I've been a fan of Rich Burlew's Order of the Stick
for years. Despite being a stick-figure gag strip poking fun at the rules of Dungeons & Dragons
, it's one of the strongest character-driven comedies in the world of webcomics. It's genuinely hilarious, occasionally moving and even downright thrilling in a way that only the best fantasy adventures manage to pull off. So when Burlew announced that he was starting a Kickstarter in order to get one of his out-of-print OOTS
collections back into circulation, I was happy to throw a few bucks his way.
Apparently, I'm very, very far from alone in that. In just over a week, Burlew's Kickstarter has raised over a quarter of a million dollars
, shattering records for comics and allowing him to reprint his entire line of books.
The original goal for Burlew's Kickstarter was $57,750 for a new print run of Volume 3 of the strip, War and XPs
. The fundraiser met that lofty goal in under two days.
In the week since, it's just gotten bigger, and the way that Burlew has kept the momentum is pretty fascinating to see.

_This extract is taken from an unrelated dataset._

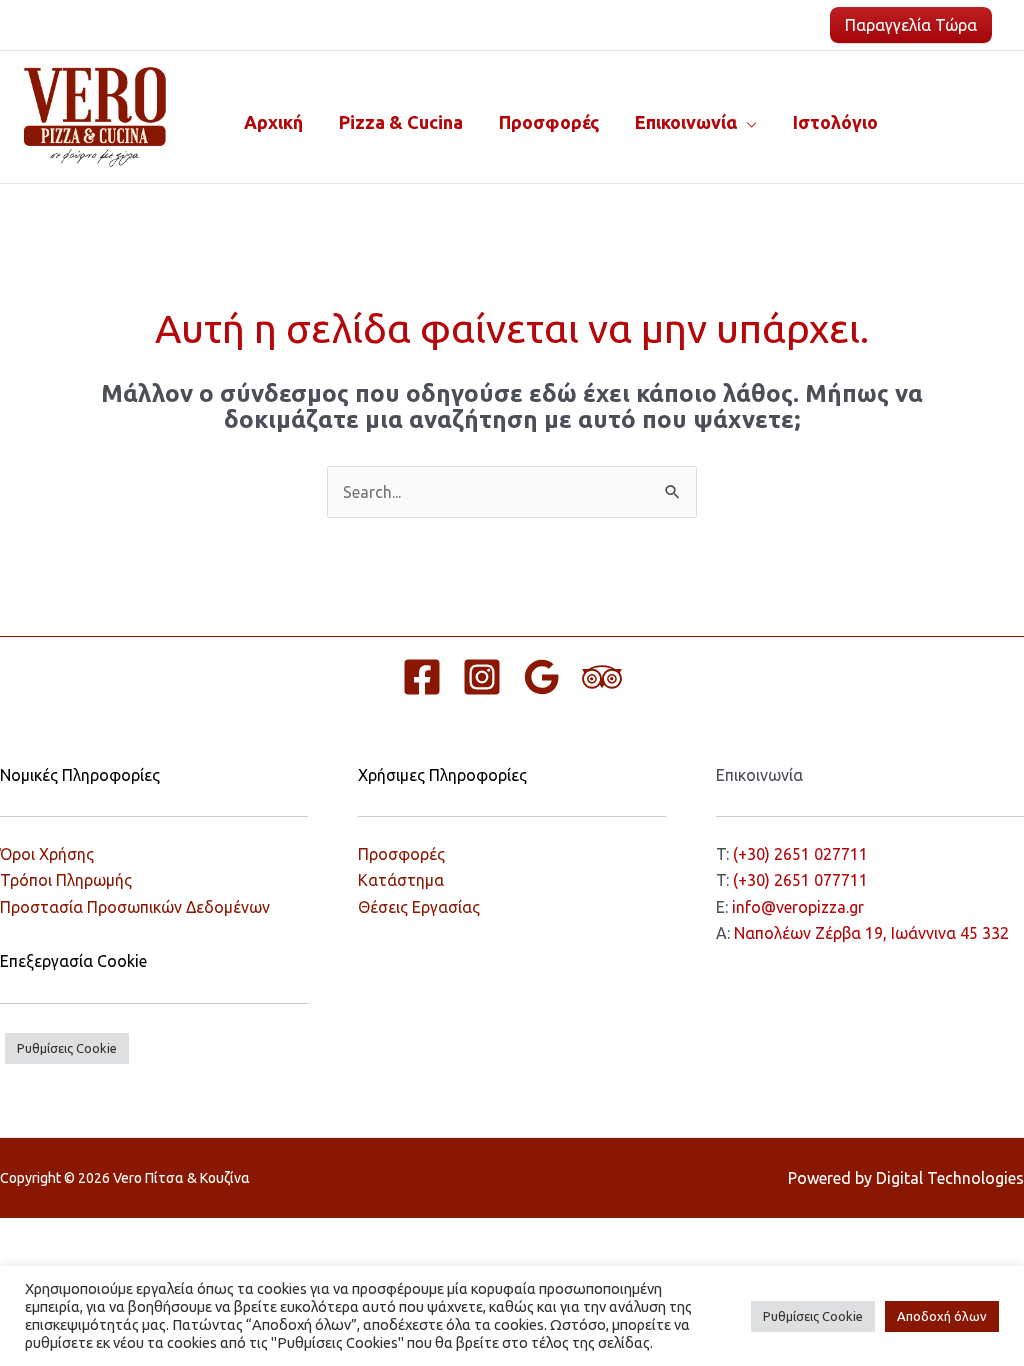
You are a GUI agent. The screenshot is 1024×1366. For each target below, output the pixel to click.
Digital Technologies (950, 1178)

For one thing, he's been very clear about where the money's going
, something that's very important for Kickstarter campaigns (particularly ones that involve huge amounts of cash). For every goal that he's met, Burlew has been quick to set the next one. When he's raised enough money for a full reprint on one book, the donations start going to a reprint of the next, working towards an ultimate goal of getting his whole library back into print, with all the details clearly established for the donors. There's no vagueness or mystery about what he's doing with the money.

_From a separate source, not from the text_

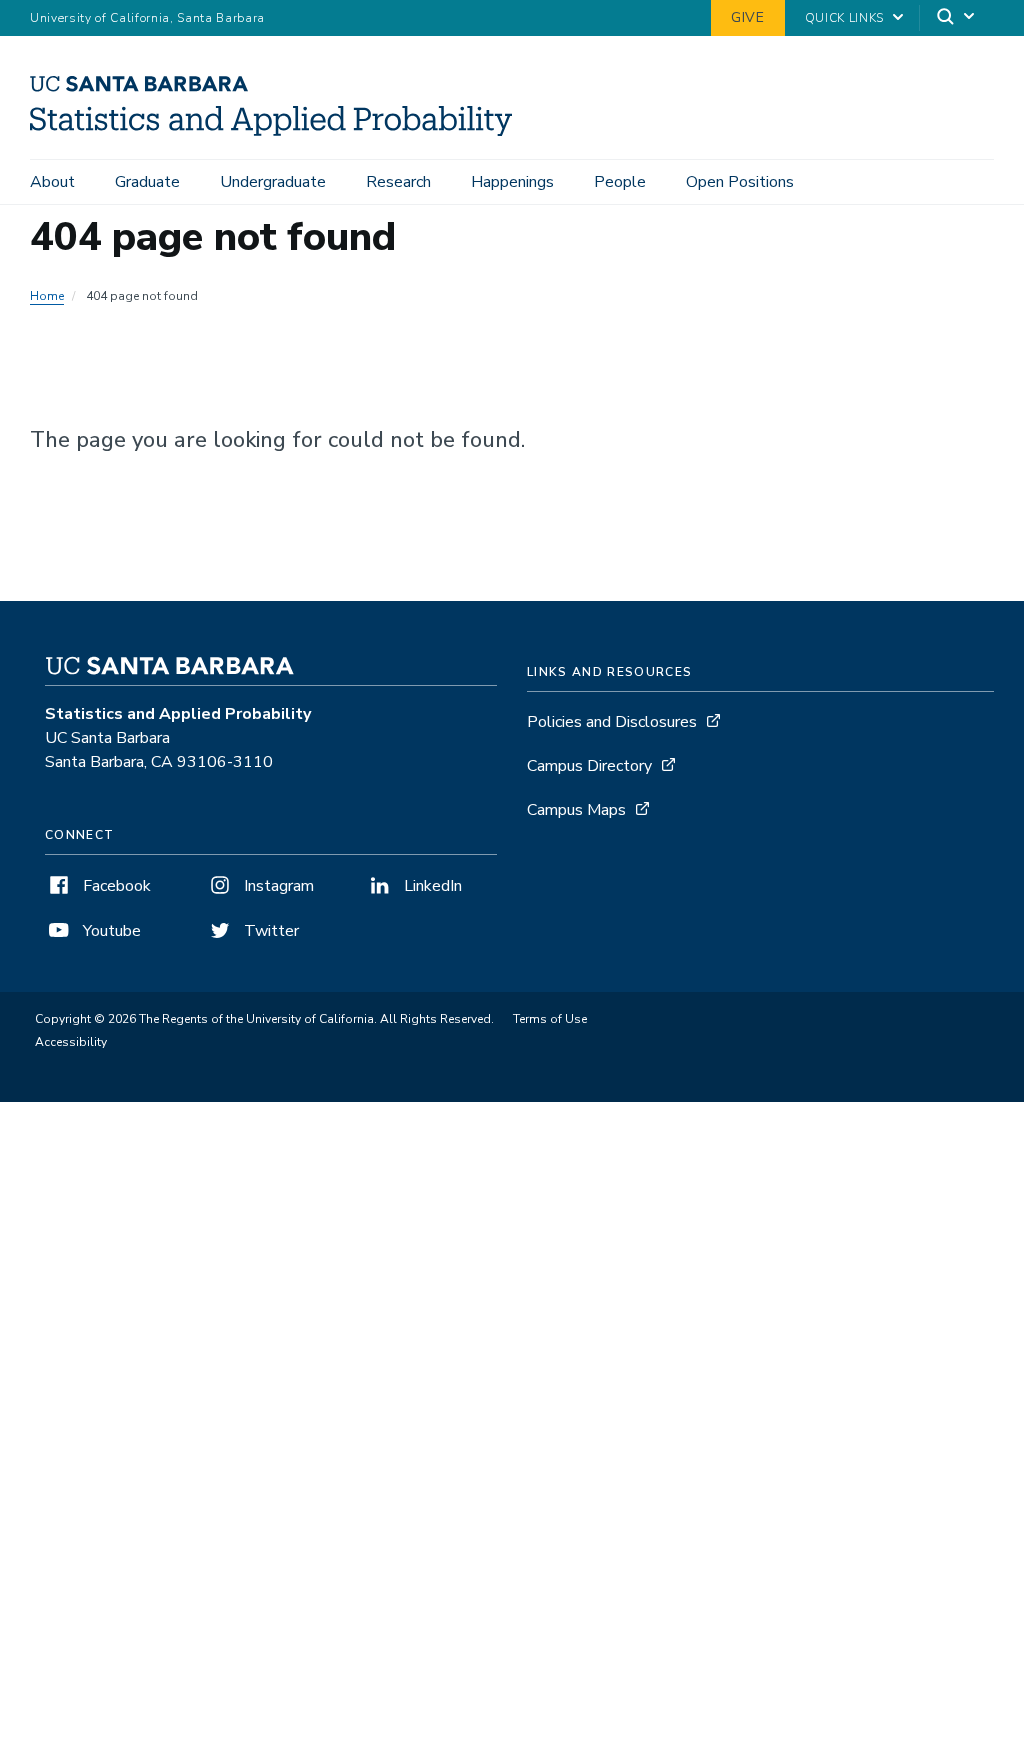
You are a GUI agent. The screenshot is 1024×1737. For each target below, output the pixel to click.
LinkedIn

All of that information has been conveyed to the people who donated through a series of emails with handy graphs that are both updates and
bonus comics for donators with a storyline about the Order raising money by letting people kick the psychopathic halfling Belkar:
Because it's a Kickstarter
The other thing Burlew's done is that he's continually added to the rewards
with every milestone that he reaches. Even at the minimum level of $10 -- not a bad price for the 832 strips you can read at his website for free -- the original offer of an exclusive bonus story has now been expanded to two more original short stories created just for the pledge drive. At the higher levels, he's offering all that, plus autographed books and original art.
And the thing is, those new rewards, like the bonus stories, are being added to the existing pledges. So the more people donate, or the more they come back and increase their donation, the more everyone
benefits for being a part of it.
But what makes it really fascinating is that it's the democracy of the Internet in action. In an industry like comics, where the mainstream print publishers are losing readers, here's a webcomic that's directed at about as much of a niche audience as humanly possible -- a parody of D&D done with stick figures
-- that's not only found an audience, but has mobilized them into a fundraising effort that's raised $264,000 in eight days, just to get collections of it back in print. And if those readers are big enough fans that they're willing to do that much
for the strip, odds are pretty good that they've
got the books already, and are doing it so that the strip will be there for newer fans to enjoy.
No matter how much of an isolated example it may be, it's an incredible testament to the power of what you can do by creating a truly great comic and offering it up directly to the readers who want it. It may have taken nine years of Burlew creating his strip, during which he's only gotten better as a storyteller, but the end result is that he's built an audience that's visibly, tangibly dedicated and willing to support the story they love, surpassing every expectation.